Claudia Weill is a film, television, and theater director. Her first feature, GIRLFRIENDS, won multiple awards at Cannes, Filmex, and Sundance. Her second feature, IT’S MY TURN, won the Donatello (European Oscar) for Best New Director. She made 30 short films for SESAME STREET and has directed numerous documentaries, notably THIS IS THE HOME OF MRS. LEVANT GRAHAM (Kennedy Journalism Award) and THE OTHER HALF OF THE SKY: A CHINA MEMOIR, with Shirley MacLaine, nominated for an Academy Award.

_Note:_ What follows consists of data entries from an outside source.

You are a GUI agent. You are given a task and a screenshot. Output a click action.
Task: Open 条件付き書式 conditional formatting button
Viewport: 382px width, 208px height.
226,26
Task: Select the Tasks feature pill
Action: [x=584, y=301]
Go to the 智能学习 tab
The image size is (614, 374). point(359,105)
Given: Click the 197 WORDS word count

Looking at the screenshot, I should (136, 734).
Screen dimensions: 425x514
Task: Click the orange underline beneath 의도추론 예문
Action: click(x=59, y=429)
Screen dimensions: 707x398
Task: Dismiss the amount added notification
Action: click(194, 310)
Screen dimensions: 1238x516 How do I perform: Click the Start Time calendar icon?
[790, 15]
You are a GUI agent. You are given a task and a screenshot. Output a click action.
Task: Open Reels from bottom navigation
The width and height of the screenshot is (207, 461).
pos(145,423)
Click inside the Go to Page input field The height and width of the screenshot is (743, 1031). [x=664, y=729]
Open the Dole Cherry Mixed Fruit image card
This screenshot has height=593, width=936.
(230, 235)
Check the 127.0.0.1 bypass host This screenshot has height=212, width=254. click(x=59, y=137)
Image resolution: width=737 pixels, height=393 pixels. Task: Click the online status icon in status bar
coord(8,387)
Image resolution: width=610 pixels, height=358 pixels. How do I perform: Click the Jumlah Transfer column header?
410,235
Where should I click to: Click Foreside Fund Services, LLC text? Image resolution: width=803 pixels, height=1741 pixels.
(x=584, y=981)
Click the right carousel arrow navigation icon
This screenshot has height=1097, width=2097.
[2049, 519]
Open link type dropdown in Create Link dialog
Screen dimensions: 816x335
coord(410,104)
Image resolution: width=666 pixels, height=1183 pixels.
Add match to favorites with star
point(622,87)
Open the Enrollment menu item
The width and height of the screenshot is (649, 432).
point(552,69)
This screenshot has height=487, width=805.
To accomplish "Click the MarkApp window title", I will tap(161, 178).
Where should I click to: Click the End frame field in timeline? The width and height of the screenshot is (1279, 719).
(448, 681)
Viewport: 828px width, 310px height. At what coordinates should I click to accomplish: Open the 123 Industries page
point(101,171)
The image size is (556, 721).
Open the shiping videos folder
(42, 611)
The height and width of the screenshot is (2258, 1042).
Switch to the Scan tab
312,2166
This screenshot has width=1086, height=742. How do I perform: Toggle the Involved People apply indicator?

Her work in television includes multiple episodes of THIRTYSOMETHING (Humanitas and Emmy Awards), MY SO-CALLED LIFE, CHICAGO HOPE, and GIRLS. She serves on the Directors’ Executive Committee for the Academy of Arts and Sciences and on the Board of Antaeus, the only classical theater in L.A.

Luca Borghese is co-founder of AgX, a New York–based production company. Recent projects include DIANE (dir. Kent Jones), which premiered in competition at Tribeca and Locarno in 2018; MONSTERS AND MEN (dir. Reinaldo Marcus Green), which won the Special Jury Award for Best First Feature at Sundance before being released by Neon; and Eric Steel’s MINYAN which premiered in the Berlinale in 2020. He was also Associate Producer on James Gray’s THE LOST CITY OF Z and Bong Joon Ho’s OKJA.

Musa Syeed is a writer-director whose two features, VALLEY OF SAINTS (Sundance Audience Award Winner) and A STRAY (SXSW Official Selection), were both New York Times Critic’s Picks. He was also a co-writer on the acclaimed feature Menashe, distributed by A24. Musa Syeed’s short films include the Sundance selections THE DISPOSSESSED and THE BIG HOUSE, as well as the documentaries BRONX PRINCESS (Berlinale) and A SON’S SACRIFICE (Best Short Doc, Tribeca). He is currently Briggs-Copeland Lecturer in Screenwriting at Harvard.

Kate Sharp is an Emmy-nominated producer and Literary Manager at Bellevue Productions. Her feature film credits include PEEP WORLD, starring Michael C. Hall, Sarah Silverman, Rainn Wilson, Taraji P. Henson, and Judy Greer; BETTER LIVING THROUGH CHEMISTRY, which starred Sam Rockwell, Olivia Wilde, Michelle Monaghan, and Jane Fonda; and MADAME BOVARY, which had its World Premiere at the 2014 Telluride Film Festival. Sharp also served as an Executive Producer on the Hulu original TV series BEHIND THE MASK. She produced short-form content for companies such as Showtime, MTV, and Verizon. For five years, Sharp was an executive at Occupant Entertainment, serving as Vice President of Development and Production for the last two.

Emily Rappaport is Literary Director at Conner Literary, a book-to-film/TV scouting firm sourcing fiction and nonfiction titles for adaptation. She previously worked in television development at Annapurna Pictures and in the television literary and packaging department at United Talent Agency. She has equal love for books and movies, dogs and cats, New York (where she's from) and Los Angeles (where she lives).

Nissar Modi is the screenwriter of BREAKING AT THE EDGE (2013) and Z FOR ZACHARIAH (2015). He graduated with a B.A. (Hons) in Film Production from the University of Southern California, and has written scripts for a wide array of actors and filmmakers including Will Smith, Leonardo DiCaprio, Matt Reeves, Gary Ross, Chloe Moretz, and David Mackenzie.